An ornate tower of moss and dark wood greets us as we take our seat in a hushed dining room. Raw seafood, pickled vegetables and a king’s ransom of hand-thrown ceramics populate the centrepiece. Around us, a dozen ornate tapestries beautify the space, the knots in each based on the DNA of seasonal fruits and vegetables. In the bathroom there’s a Jetsons-era Toto toilet that users can program like a VCR.
It could so easily be any of a thousand high-end dining rooms and inns in Japan, but the setting is Healdsburg, a small, sunshine-rich town in Sonoma, deep in Californian wine country. Healdsburg has many claims to fame. It hosts a super solid farmers’ market on Saturday mornings. Dire Straits guitarist Jack Sonni once called the area home, too. As of December last year, though, the city’s number-one attraction might well be Single Thread, an ambitious new American restaurant hiding in plain sight on one of Healdsburg’s busier thoroughfares.
While its appearance might be low-key, Single Thread has been anything but a secret. From being hailed as “the biggest opening of 2016” by influential American food website Eater, to scoring a “flawless” four-star review from San Francisco Chronicle food critic Michael Bauer, the restaurant has captured the attention of the American food media. Part of that relentless hype, it’s safe to say, is the resume of its chef Kyle Connaughton, a decorated kitchen campaigner who has worked with food legends such as Michel Bras and, most vitally, Heston Blumenthal (Connaughton ran The Fat Duck’s test kitchen for five years).
For his first solo venture, though, Connaughton has joined forces with farmer-wife Katina; she’s the driving – and planting – force behind the couple’s five-acre farm near Russian River that grows much of the restaurant’s produce. It says much about the farm’s significance that it was started before construction of the combined restaurant-inn began.
“If I had to distil it down, Single Thread is a Californian restaurant that is primarily an expression of the farm,” says Kyle. “There’s a lot of Japanese influence to the structure of menu and its flavours, but ultimately, we just wanted to show and showcase Sonoma county: not just from our farm, but from those around us that embody the area’s spirit.”

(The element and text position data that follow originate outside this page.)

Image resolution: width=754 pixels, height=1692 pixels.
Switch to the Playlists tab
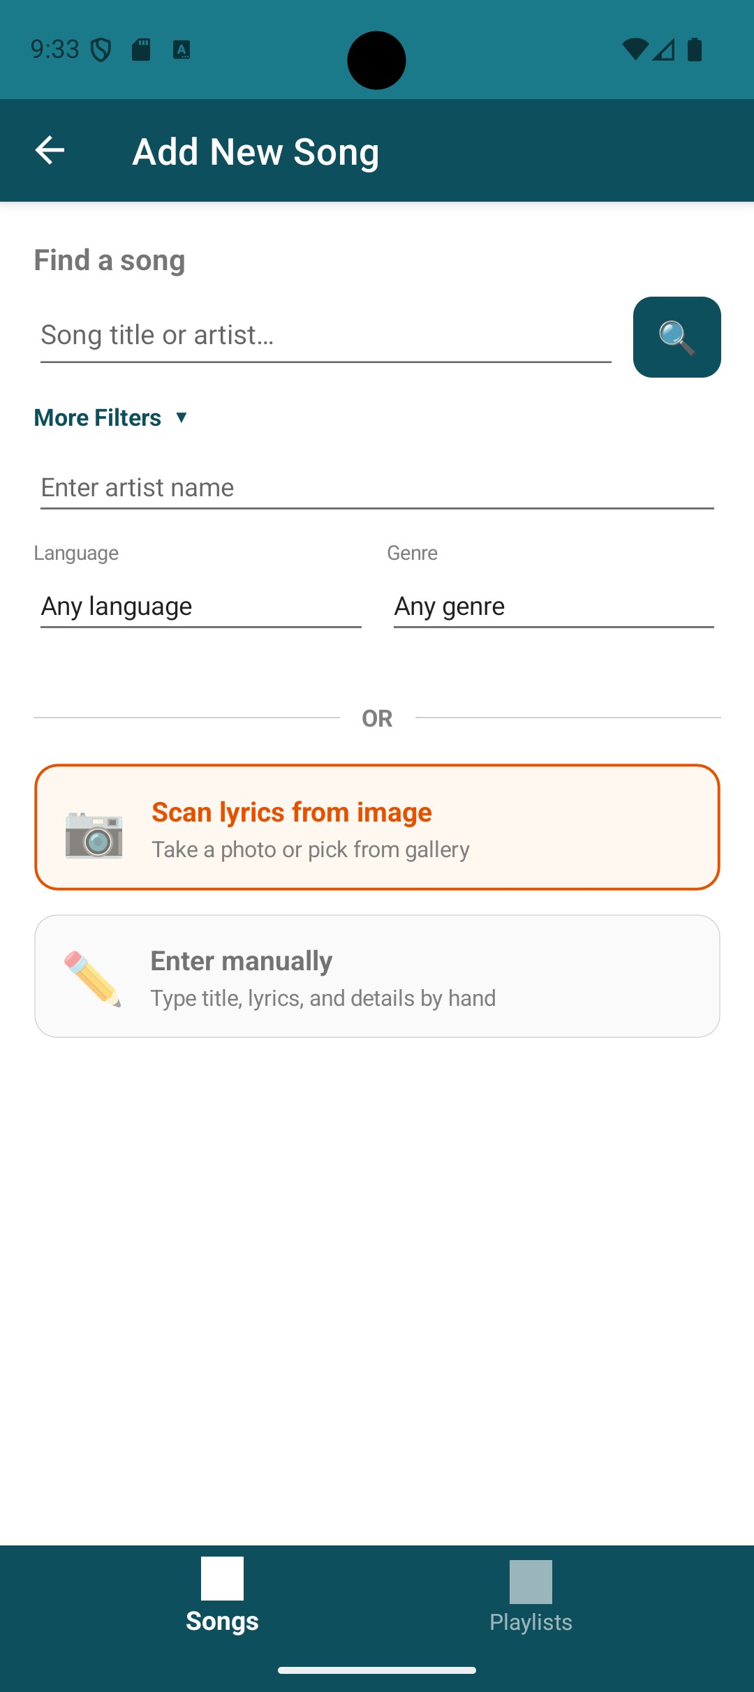pyautogui.click(x=531, y=1621)
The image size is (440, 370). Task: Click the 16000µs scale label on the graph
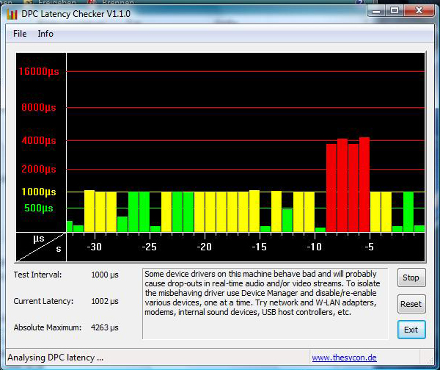[x=38, y=71]
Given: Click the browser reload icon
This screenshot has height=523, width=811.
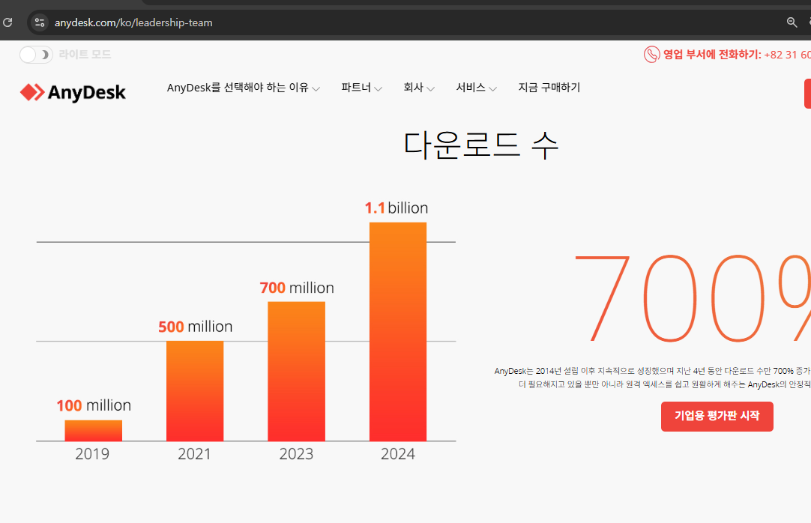Looking at the screenshot, I should point(7,22).
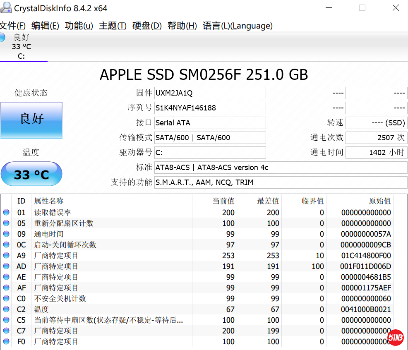Image resolution: width=408 pixels, height=350 pixels.
Task: Click the 固件 firmware field UXM2JA1Q
Action: (210, 93)
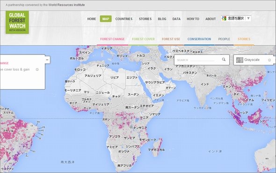Viewport: 276px width, 173px height.
Task: Open the language selection dropdown arrow
Action: tap(248, 18)
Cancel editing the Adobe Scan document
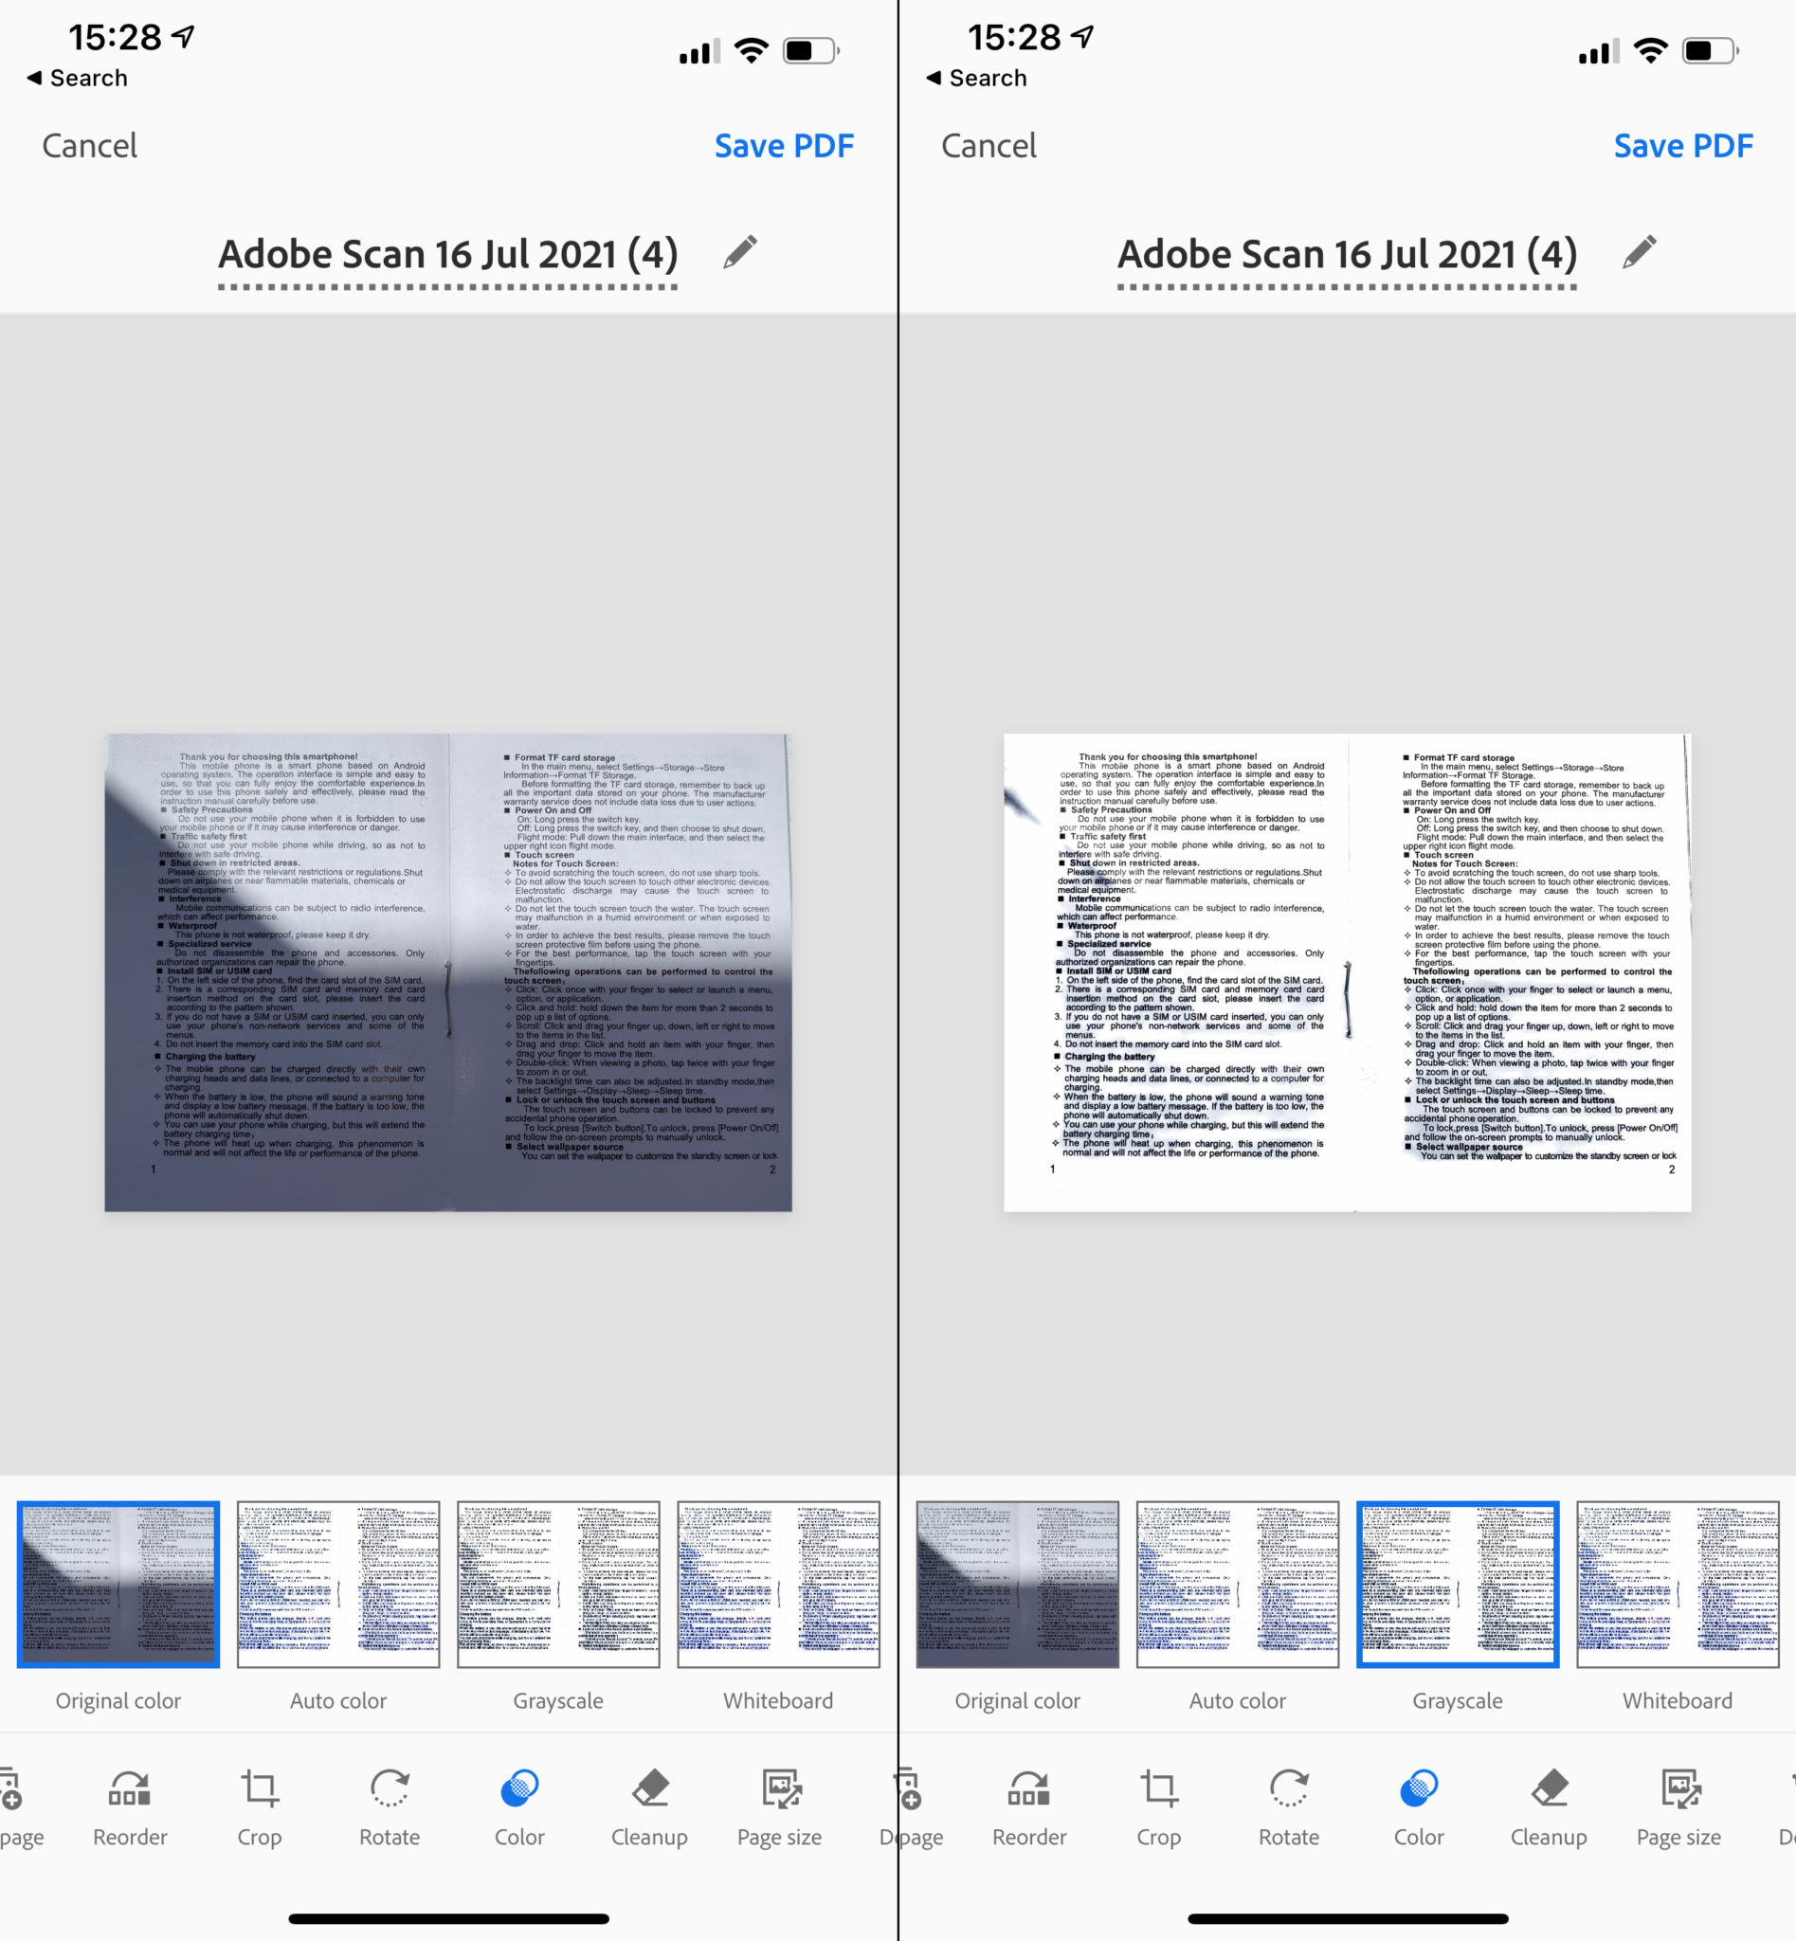 pyautogui.click(x=88, y=145)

Dig deep enough and you’ll find a backstory for most of the ingredients on your plate, from the doll-sized baby cucumbers and tomatoes that accompany exemplary house-made tofu, to the Duclair duck served as one of our final savoury courses. The product of a long-term collaboration between Connaughton and a local farmer (Connaughton sourced the breeding stock required to raise the birds), the animal’s primal taste and texture speaks to a fierce commitment to excellence and old-fashioned farming. This sort of dining doesn’t come cheap, though. Each 11-course meal will set each diner back US$295 for the food alone, yet demand for a table remains red-hot.
As part of November's Margaret River Gourmet Escape, guests can get a taste of why the restaurant is turning heads at A World of Difference: a one-off dinner that sees Margaret River winery restaurant Arimia host the Connaughtons for an exploration of local ingredients reinterpreted through Single Thread’s Japanese-Californian lens. But no matter how excited you are about the night, Arimia chef Evan Hayter is the person most looking forward to the experience.
“Despite the distance and obvious differences in age and sizes, I feel Arimia and Single Thread are very similar places,” says the grow-it-yourself advocate. “We’re both really connected to our land and doing our best to be true to the region we’re from. I can’t wait to have Kyle and Katina in and talking to them about their experience.”
Connaughton is equally excited about the visit, although he stresses that he has zero intentions of creating a carbon copy of his restaurant thousands of miles and 15 time-zones away from its home base.
“It’s not about bringing Single Thread to Australia, per se,” he says. “But looking at the terroir of what Evan has there and applying some of our technique and our personality to those ingredients.”